Pixel coordinate grounding data
- Opening Delimiter -
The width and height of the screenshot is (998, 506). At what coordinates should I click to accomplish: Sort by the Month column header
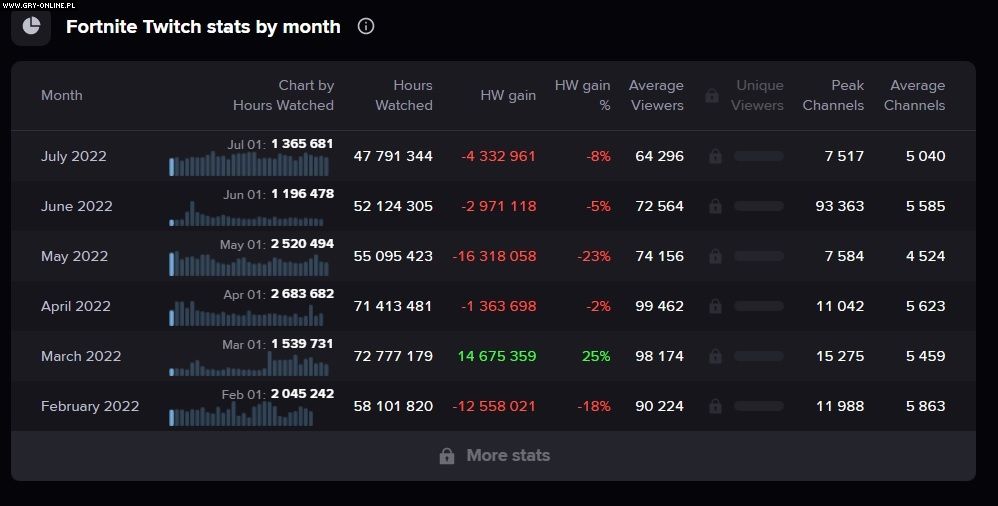62,96
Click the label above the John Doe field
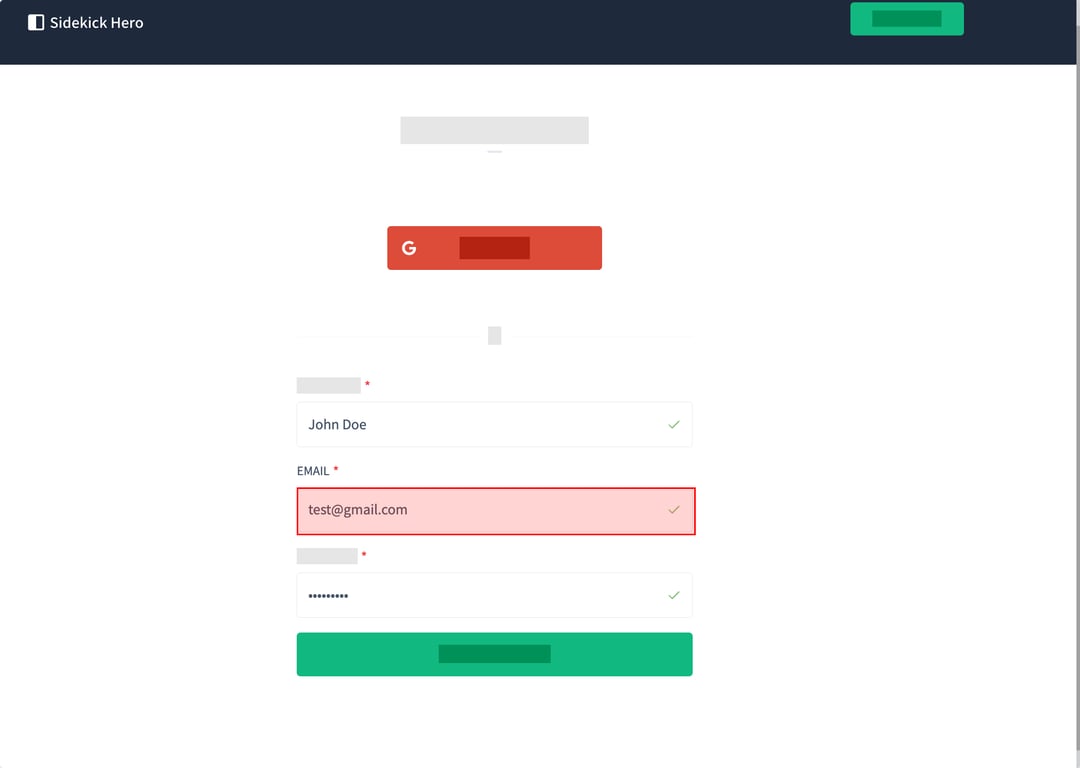 point(328,385)
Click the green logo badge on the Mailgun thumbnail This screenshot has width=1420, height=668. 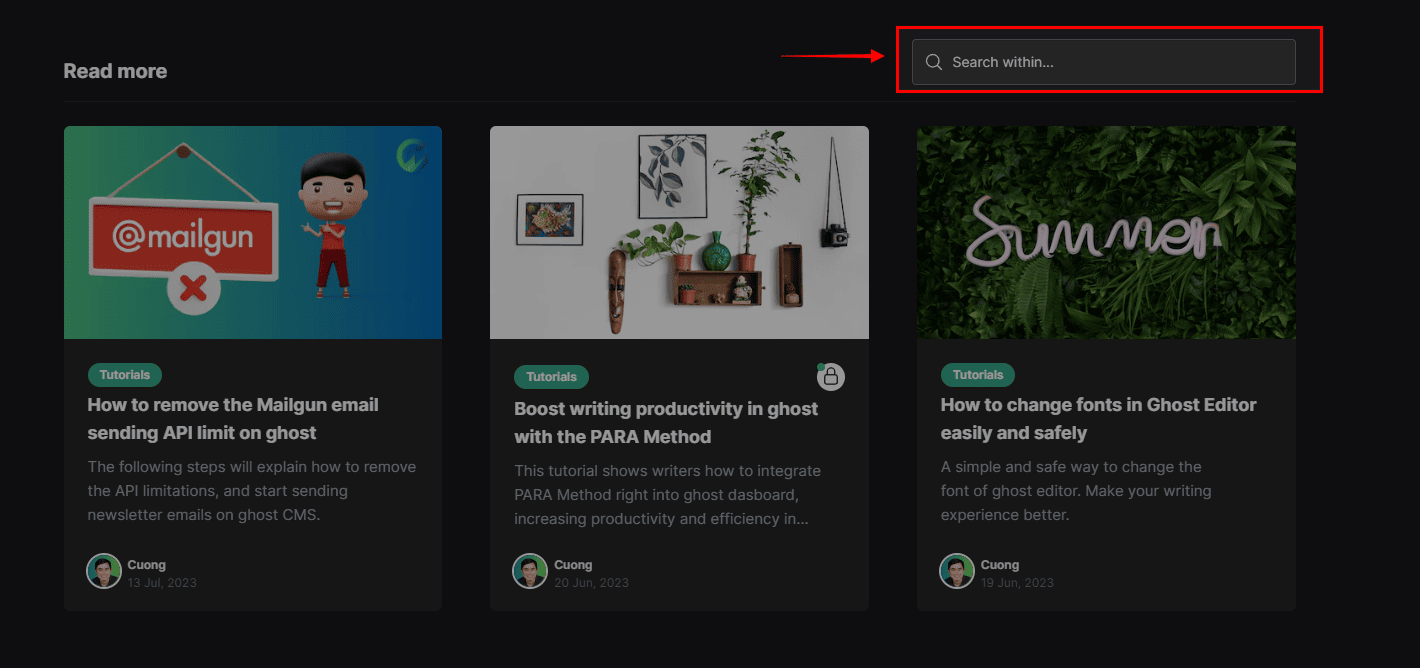(x=412, y=155)
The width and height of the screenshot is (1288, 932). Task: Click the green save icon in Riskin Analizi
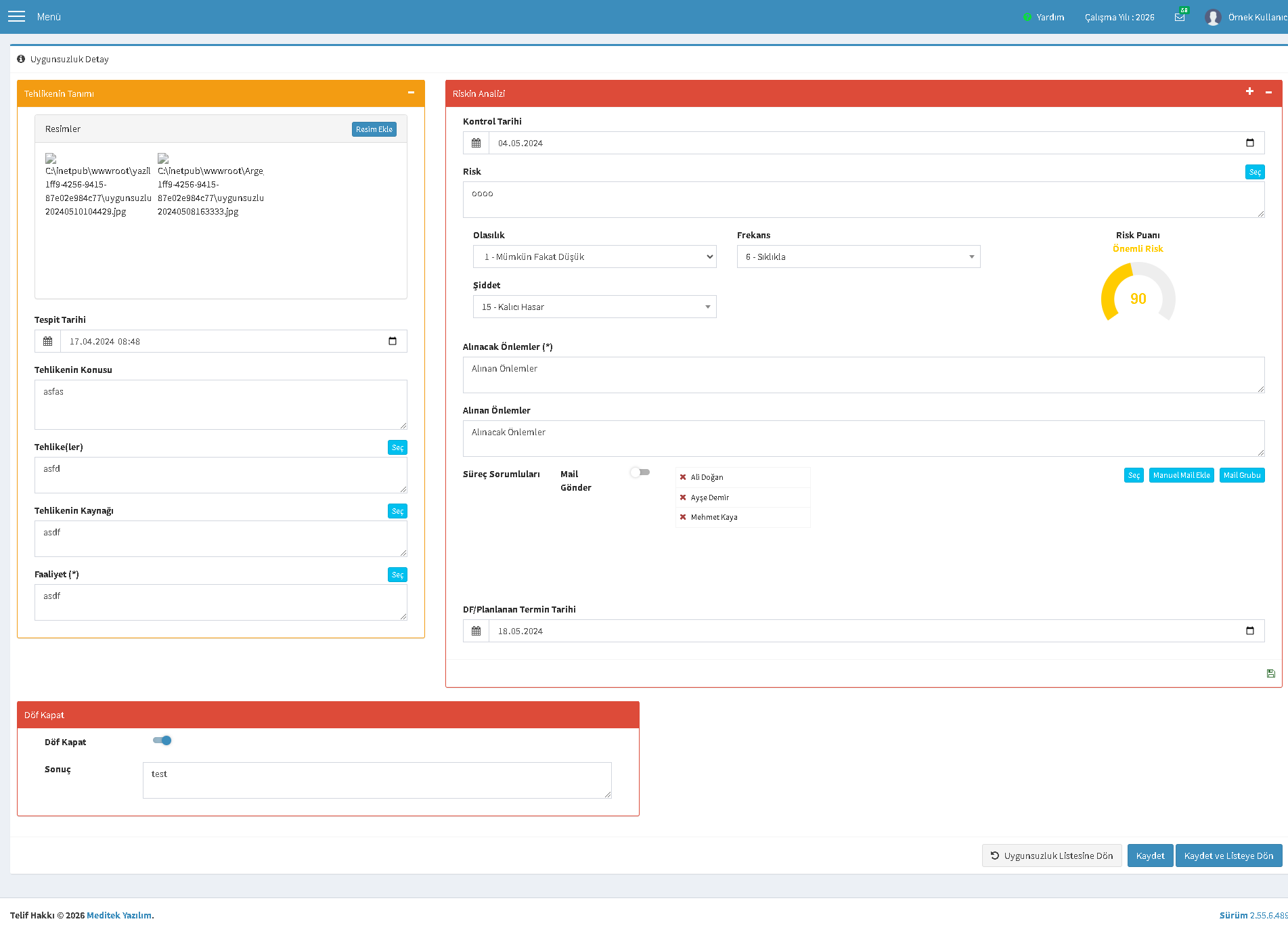pos(1270,673)
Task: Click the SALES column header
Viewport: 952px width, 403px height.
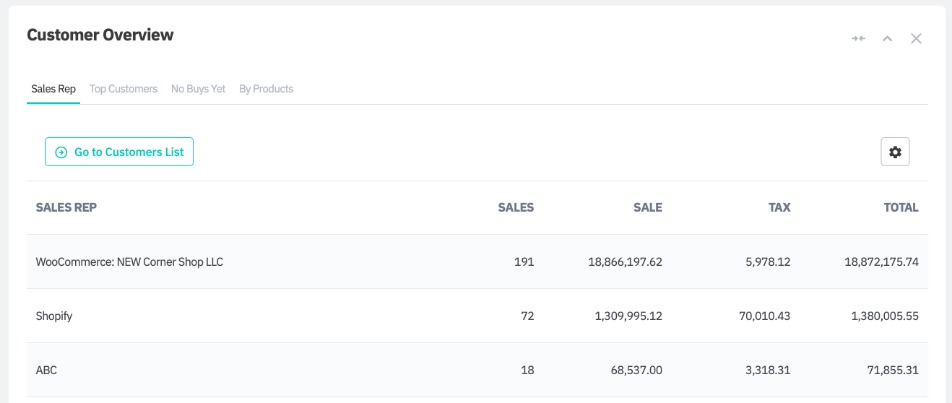Action: (x=516, y=208)
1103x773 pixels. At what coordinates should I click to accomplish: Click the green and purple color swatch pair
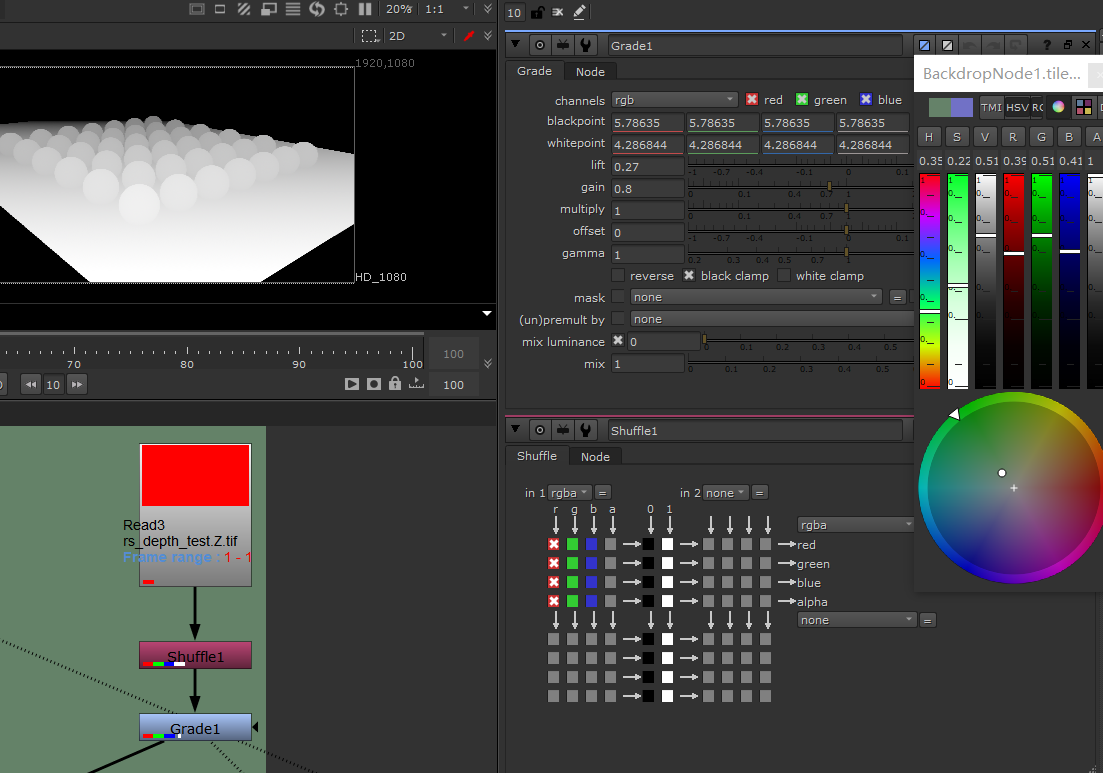[x=951, y=107]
- Closing Delimiter -
*ACTION ITEM*: Pictures stay out. Return exactly the lines from the one with "The width and height of the screenshot is (1288, 932)." through the last line of the data.

*SOLVED PROBLEM*:
The width and height of the screenshot is (1288, 932). Task: Click the green save icon in Riskin Analizi
pos(1270,673)
Task: Click the SALES column header
Viewport: 952px width, 403px height.
Action: (x=516, y=208)
1103x773 pixels. At what coordinates should I click to accomplish: Click the green and purple color swatch pair
[x=951, y=107]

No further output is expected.